Time for some sweet excess. Start with Porcelana chocolate delices, made from Amedei Porcelana chocolate (again claimed as the best and most expensive chocolate in the world, a dark chocolate made by the Amedei chocolatier of Tuscany).

 

Then pistachio macaroons with gold leaf. Pistachio macaroons on their own (they are a Jewish Passover staple) are not so special. What lifts them to the Elysian Fields is the gilding. They probably use, although I can’t be sure, either “Gold Gourmet Quadratis”, which is gold leaf, laser-cut into perfect miniature squares. Or Gold Gourmet Filament – gold leaf mechanically shredded until it is the same texture as finely shredded saffron. Both are placed on the macaroons with anti-static tweezers.

 

The saffron madelines are about memories, to be triggered according to taste. “An exquisite pleasure had invaded my senses, something isolated, detached, with no suggestion of its origin. Whence did it come? What did it mean?
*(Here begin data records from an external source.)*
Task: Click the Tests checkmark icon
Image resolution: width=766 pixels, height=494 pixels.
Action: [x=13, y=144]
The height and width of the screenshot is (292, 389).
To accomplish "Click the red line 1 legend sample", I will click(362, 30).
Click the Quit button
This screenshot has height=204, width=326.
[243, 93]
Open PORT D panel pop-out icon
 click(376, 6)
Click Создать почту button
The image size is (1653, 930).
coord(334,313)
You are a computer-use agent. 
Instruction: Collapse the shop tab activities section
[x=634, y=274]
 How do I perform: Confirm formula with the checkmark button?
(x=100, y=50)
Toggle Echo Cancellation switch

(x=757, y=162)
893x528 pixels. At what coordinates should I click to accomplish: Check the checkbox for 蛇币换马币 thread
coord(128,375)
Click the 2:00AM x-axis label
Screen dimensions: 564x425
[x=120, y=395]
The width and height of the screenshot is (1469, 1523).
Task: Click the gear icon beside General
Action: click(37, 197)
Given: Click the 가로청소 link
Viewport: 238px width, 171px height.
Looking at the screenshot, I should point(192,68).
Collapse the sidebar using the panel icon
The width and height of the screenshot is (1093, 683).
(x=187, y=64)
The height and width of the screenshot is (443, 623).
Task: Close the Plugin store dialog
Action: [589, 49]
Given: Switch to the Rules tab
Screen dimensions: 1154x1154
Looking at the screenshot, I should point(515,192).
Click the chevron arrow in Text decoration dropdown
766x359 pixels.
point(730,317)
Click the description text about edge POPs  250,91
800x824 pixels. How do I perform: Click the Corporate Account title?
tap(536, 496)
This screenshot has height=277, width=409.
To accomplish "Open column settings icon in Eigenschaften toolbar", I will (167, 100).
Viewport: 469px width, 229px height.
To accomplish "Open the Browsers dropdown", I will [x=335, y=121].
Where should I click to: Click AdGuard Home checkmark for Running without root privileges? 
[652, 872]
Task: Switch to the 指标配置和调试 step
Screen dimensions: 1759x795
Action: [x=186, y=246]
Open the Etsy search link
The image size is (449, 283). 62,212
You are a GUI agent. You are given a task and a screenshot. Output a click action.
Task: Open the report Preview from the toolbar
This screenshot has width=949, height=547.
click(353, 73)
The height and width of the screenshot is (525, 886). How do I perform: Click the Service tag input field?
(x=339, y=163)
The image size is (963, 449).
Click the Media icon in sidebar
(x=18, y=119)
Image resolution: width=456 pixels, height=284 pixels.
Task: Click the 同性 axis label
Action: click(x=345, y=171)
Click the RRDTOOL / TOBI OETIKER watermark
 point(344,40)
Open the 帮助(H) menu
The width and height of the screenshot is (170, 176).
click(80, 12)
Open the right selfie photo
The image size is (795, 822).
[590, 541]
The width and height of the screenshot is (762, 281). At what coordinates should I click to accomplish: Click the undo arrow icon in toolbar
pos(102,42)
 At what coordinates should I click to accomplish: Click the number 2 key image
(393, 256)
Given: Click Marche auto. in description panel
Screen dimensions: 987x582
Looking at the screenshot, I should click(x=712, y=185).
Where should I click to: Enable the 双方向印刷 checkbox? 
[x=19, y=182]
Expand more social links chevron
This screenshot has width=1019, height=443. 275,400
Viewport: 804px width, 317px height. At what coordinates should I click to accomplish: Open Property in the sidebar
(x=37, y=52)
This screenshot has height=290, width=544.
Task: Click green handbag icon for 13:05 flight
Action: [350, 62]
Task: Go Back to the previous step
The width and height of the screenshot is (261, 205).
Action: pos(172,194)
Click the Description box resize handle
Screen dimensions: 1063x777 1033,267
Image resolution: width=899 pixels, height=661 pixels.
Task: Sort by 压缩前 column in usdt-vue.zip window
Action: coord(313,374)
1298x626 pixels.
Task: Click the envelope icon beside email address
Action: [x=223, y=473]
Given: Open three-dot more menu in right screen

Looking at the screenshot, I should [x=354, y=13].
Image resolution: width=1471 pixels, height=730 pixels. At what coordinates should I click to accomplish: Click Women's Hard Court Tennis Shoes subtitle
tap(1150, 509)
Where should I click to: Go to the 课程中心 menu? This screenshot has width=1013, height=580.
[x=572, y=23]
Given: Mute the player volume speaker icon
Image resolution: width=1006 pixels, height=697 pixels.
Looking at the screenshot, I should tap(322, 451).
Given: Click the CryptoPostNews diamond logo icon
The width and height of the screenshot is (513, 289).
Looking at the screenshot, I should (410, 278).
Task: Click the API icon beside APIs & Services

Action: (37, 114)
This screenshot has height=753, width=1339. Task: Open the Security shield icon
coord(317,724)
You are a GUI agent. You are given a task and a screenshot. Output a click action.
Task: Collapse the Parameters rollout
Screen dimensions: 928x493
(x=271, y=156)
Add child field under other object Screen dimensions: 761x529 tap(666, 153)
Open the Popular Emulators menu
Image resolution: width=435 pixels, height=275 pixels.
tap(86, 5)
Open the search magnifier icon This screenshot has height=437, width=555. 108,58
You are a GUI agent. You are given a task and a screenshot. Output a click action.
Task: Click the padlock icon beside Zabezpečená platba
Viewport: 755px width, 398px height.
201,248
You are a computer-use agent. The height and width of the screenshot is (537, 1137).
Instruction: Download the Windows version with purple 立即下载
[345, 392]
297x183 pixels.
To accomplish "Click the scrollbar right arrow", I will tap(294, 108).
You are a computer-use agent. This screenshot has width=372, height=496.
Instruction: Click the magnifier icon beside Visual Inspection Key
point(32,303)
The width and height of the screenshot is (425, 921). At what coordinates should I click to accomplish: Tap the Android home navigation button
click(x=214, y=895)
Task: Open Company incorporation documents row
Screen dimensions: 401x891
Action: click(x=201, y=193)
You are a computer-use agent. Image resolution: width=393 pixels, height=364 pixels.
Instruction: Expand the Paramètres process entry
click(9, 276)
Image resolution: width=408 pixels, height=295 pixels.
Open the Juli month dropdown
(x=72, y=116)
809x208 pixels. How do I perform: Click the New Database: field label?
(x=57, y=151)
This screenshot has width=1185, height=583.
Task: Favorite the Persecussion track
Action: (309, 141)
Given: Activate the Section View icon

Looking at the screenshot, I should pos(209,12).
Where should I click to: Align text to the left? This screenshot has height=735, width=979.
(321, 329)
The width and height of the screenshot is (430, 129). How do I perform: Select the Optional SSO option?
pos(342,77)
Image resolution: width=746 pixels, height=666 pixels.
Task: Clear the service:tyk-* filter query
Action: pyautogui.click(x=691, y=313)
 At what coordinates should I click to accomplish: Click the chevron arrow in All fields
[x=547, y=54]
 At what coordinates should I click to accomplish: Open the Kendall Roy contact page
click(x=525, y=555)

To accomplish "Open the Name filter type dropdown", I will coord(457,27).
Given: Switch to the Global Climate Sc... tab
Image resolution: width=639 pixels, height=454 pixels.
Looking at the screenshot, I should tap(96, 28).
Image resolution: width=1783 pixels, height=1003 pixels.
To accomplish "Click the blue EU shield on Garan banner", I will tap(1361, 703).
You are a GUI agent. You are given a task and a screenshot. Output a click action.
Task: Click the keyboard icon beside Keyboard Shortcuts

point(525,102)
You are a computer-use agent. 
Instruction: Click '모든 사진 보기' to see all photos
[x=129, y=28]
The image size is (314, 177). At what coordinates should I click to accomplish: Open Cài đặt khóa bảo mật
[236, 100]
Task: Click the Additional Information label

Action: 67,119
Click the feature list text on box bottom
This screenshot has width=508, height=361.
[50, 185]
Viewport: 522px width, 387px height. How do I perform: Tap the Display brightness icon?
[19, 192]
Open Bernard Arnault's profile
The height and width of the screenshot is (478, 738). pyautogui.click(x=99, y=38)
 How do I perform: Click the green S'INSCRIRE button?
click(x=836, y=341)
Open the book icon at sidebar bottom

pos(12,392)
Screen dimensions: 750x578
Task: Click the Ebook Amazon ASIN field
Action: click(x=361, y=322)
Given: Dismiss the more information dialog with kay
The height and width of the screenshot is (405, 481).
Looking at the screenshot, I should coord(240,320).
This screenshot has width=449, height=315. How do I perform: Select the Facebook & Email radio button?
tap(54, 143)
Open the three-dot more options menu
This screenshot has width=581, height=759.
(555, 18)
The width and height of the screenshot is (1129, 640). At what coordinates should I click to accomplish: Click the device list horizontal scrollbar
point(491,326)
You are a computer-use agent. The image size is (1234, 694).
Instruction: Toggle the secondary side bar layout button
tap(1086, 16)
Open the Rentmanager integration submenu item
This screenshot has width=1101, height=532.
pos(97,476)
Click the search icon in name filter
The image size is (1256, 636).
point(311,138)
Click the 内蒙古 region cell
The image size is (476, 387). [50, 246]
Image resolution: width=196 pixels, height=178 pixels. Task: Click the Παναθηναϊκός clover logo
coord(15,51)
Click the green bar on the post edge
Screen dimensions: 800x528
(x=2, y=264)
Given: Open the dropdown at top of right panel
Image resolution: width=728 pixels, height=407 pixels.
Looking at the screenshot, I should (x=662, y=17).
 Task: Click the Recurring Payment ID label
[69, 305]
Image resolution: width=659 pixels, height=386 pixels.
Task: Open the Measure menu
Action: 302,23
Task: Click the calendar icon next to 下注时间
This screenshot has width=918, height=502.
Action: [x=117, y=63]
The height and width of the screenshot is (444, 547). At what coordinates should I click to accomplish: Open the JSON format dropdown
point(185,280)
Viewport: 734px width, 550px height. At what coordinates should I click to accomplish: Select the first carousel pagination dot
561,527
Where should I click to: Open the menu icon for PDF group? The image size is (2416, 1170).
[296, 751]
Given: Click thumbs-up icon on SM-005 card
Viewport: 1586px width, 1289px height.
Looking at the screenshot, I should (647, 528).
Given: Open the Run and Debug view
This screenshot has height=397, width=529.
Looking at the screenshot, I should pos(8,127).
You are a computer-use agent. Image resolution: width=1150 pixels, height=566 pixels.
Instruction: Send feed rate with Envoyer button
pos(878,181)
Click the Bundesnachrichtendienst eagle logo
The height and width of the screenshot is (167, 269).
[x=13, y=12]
How could I seize and apprehend it?” That was Marcel Proust in In Search of Lost Time writing about the involuntary memory triggered by madeleines.

Anf finally, good old fairy cakes, vanilla and apricot scones and Chelsea buns, which must be the most local of all the items on the tea time list.

Such a fabulous spread calls for a remarkable bubbly accompaniment. They thought of that: Perrier-Jouët Belle Epoque champagne. Once the bottles were engraved; now they are only painted, with the company’s trademark panoply of anemones. “The strength of this prestige cuvée is finesse and elegance rather than power or fruit, a wine that possesses impeccable balance,” notes www.thewinedoctor.com.

if you are a group of four or more, Dukes seat you in the private PJ Lounge, described as a “modern classic room” with rich gold and forest green tones and a hand-stitched carpet with those exquisite Belle Époque anemones.

Dukes boutique hotel is on a quiet courtyard in Mayfair. It was named “England’s Leading Boutique Hotel” in the World Travel Awards 2011. All it lacks is a view.

My third tearoom has that in abundance. Verdi’s is a family run café, ice cream parlour and restaurant full of authentic Italian flavour on the sea front in the Victorian fishing village of Mumbles in Swansea. At any time of year there is a stupendous view across Swansea Bay, which curves like an elgongated “C” under the mountains. This is Swansea poet Dylan Thomas’ “long and splendid curving shore”.

Verdi’s, run by one of the old Italian cafe families who acquired some of the finest trading spots on the Welsh coast, is recession-proof with its huge passing pedestrian trade. It’s a cafe for all seasons, as welcome a place to stop on a late December afternoon as in mid-summer.

Cream tea is a mere £4.50, and scone with strawberries and cream is £3.10. Continue down the menu and you find a heavy Italian influence in Amarena Cherry Gondola, Gelato Affogato and Sorbetto Nabucco. Service is brisk. The view is priceless.